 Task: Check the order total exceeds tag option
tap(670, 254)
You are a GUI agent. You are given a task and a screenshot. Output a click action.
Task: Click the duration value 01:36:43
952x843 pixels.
=======
ASSIGNED TASK
Repeat the material in full, exactly as it stands.

ANSWER TO THIS EXERCISE
 Task: Check the order total exceeds tag option
tap(670, 254)
You are a GUI agent. You are given a task and a screenshot. Output a click action.
Task: Click the duration value 01:36:43
952x843 pixels.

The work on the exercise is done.